The SSP accomplished a slow-motion version of this last year, when they successfully predicted the Sudan Armed Forces’ invasion of a disputed territory called Abyei. They did so by piecing together disparate scraps of intelligence: the building of an elevated road (for moving heavy armor, they inferred); the construction of a fueling facility; and the buildup of forces and materials, including tanks, artillery, MI-24 attack helicopters, and infantry. As a result, Rebecca Hamilton, the Washington Post special correspondent in Sudan, said the invasion was “perhaps the most clearly forecast crisis in history.”

The SSP takes pains to conceal the precise locations of troops and weapons. Otherwise, says Benjamin Davies, its operations manager, “We would basically be putting [the war] on steroids. But if we say, ‘This city is going to get hit and we’re worried they’re going to use disproportionate force,’ we are giving an all-points warning: ‘An ax murderer is on the loose in Cambridge. Beware.’ We’re not saying where yet, we’re just saying he’s out there and he’s got an ax.” In this, like in many aspects of their work, the SSP team has to write its own rules; there is no playbook.

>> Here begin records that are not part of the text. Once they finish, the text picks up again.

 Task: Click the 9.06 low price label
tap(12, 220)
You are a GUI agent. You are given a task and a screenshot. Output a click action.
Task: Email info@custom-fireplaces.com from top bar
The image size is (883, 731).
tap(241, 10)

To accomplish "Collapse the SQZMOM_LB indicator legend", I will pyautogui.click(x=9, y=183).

As with all HHI programs, the SSP is a collaboration among unusual partners — in this case, publicly traded DigitalGlobe provides the satellite imagery and aids HHI with its analysis, while the Enough Project does the advocacy. And though the seed money comes from Clooney, SSP’s budget is reliant on DigitalGlobe, which gives the project access to satellite imagery worth millions of dollars. DigitalGlobe is funded in large part by the U.S. defense community.


The SSP is an example of what technology can do for humanitarianism, says VanRooyen. “It’s non-CIA, non-state-sanctioned surveillance — it’s crazy that this is the future.” And in that way, it’s one of the game-changing tools that he’s looking for.

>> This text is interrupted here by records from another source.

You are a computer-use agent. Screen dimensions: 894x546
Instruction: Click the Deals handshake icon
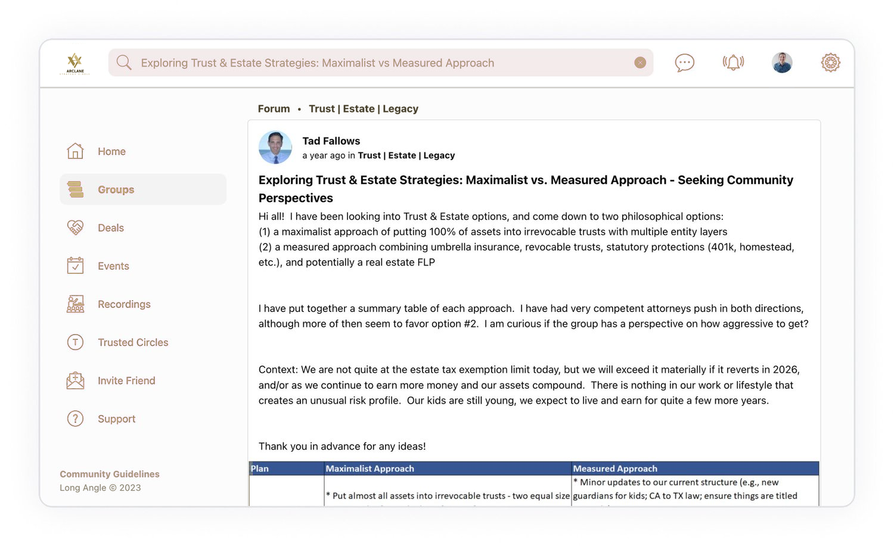point(75,227)
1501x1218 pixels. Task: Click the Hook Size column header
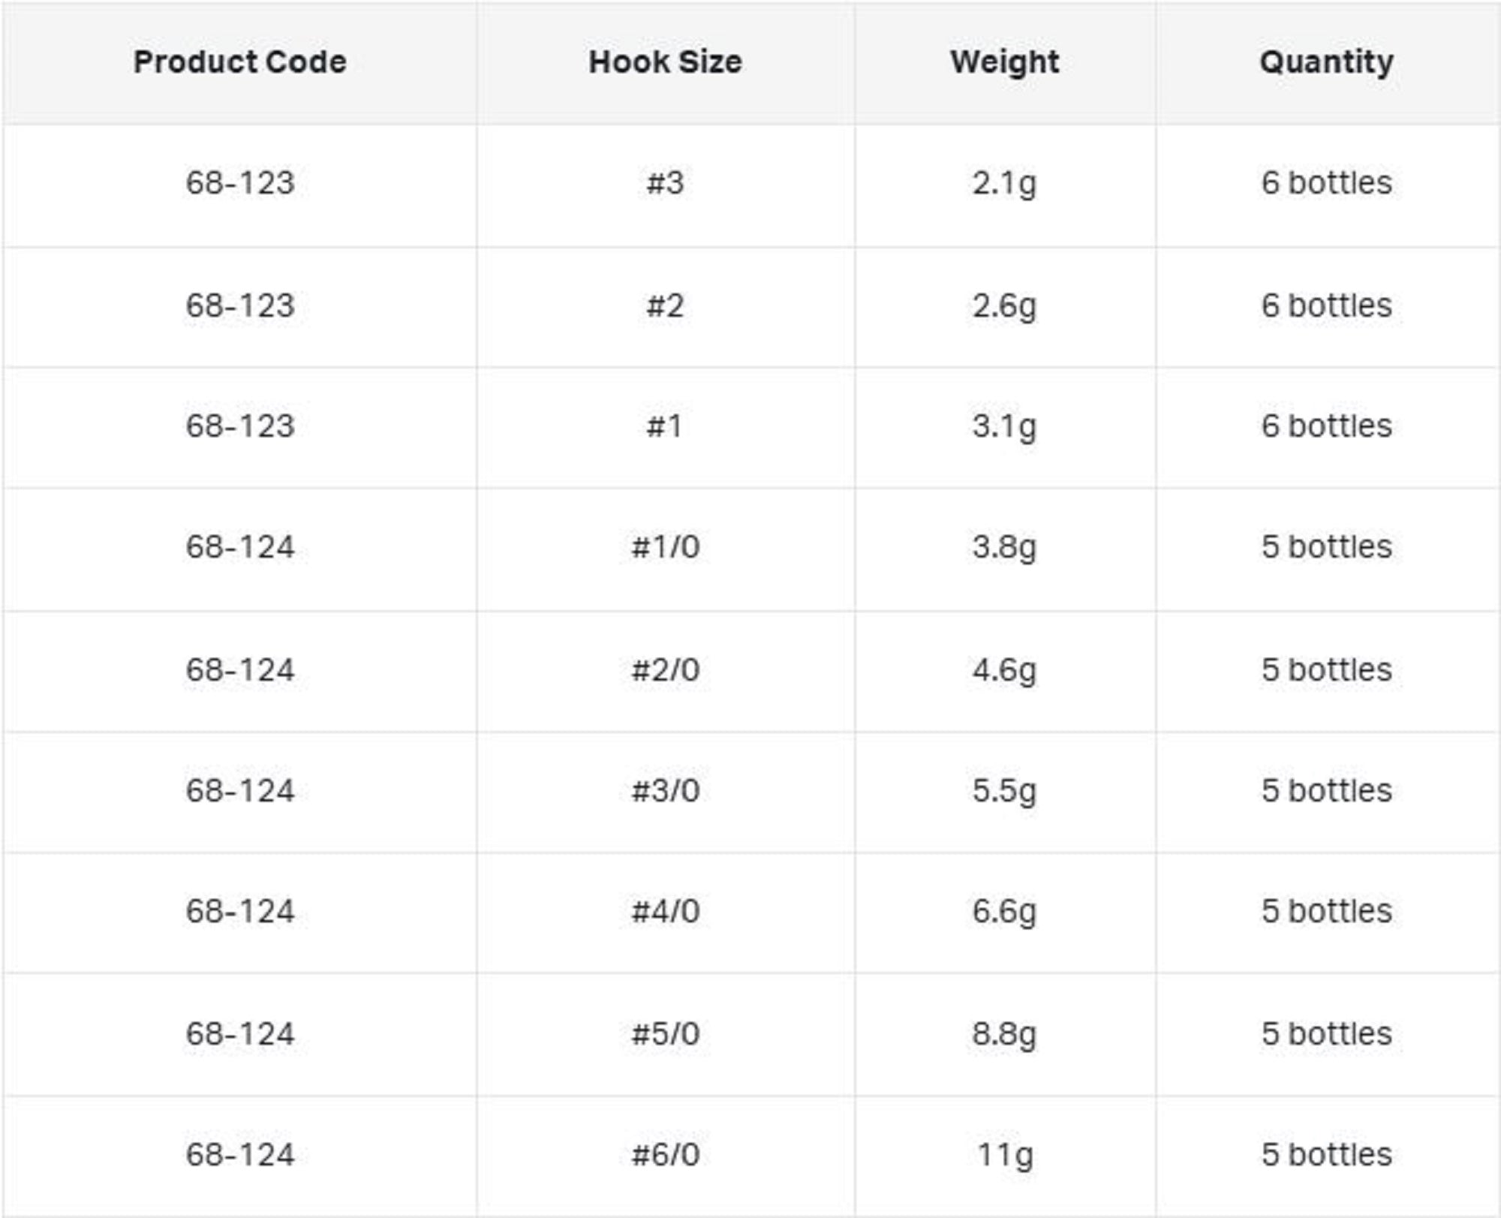click(665, 62)
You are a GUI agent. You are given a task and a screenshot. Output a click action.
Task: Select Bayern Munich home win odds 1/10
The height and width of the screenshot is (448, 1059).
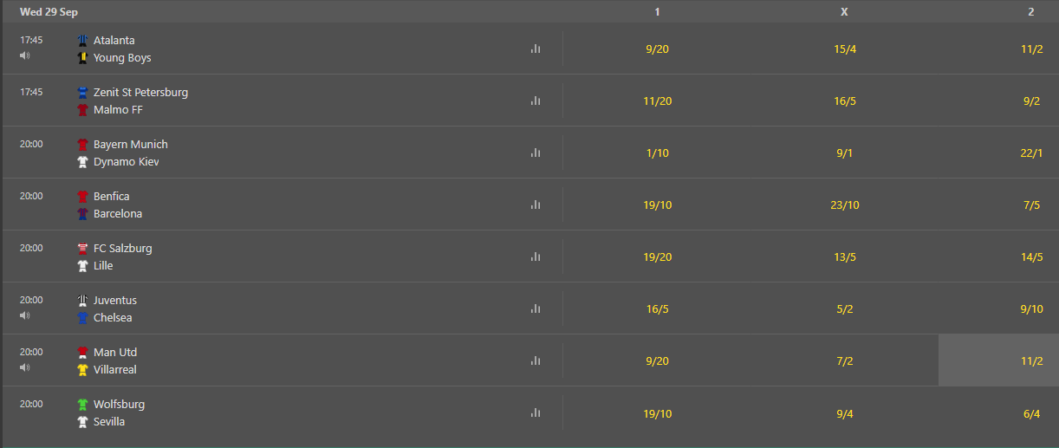(x=657, y=153)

But as he’s learning, it’s hard to revolutionize something as deep-rooted and complex as “doing good” on a massive scale. Davies notes that his work is “culturally terrifying to humanitarians.” Case in point: Human Rights Watch’s Sudan senior researcher, Jehanne Henry, says that she doesn’t put much faith in the value of the SSP findings. But after the SSP’s report on mass graves in the South Kordofan region made headlines on CNN and in the New York Times, Henry did check out their images of the graves. “I don’t think I could take them as hard-and-fast evidence,” she says. “They looked like blobs on the screen.” She questions whether the International Criminal Court (ICC) would use these images as evidence — a hypothetical question, she says, since the court doesn’t seem to be pursuing a case in that region.

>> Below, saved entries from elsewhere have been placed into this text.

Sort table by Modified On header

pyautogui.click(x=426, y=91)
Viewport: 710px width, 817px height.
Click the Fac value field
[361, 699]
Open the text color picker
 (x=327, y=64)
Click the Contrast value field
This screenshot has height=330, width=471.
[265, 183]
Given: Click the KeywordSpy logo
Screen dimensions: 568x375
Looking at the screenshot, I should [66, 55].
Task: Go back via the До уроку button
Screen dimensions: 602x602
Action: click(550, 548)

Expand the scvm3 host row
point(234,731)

But that’s changed. On December 3, Time magazine reported that the ICC was compiling verification of recent war crimes in southern Sudan, allegedly directed by Sudan Defense Minister Abdelrahim Mohamed Hussein, the same man said to be responsible for the crimes eight years ago in Darfur. According to ICC documents acquired by Time, a “significant portion of this new investigation is based on data from the Satellite Sentinel Project, a network of private spy satellites and analysts organized by George Clooney in partnership with John Prendergast’s Enough Project. The satellites have been snapping pictures of northern Sudan since December of last year.” VanRooyen just may be on the right track. These changes are coming because they need to come, he says. From his perspective, they can’t come soon enough.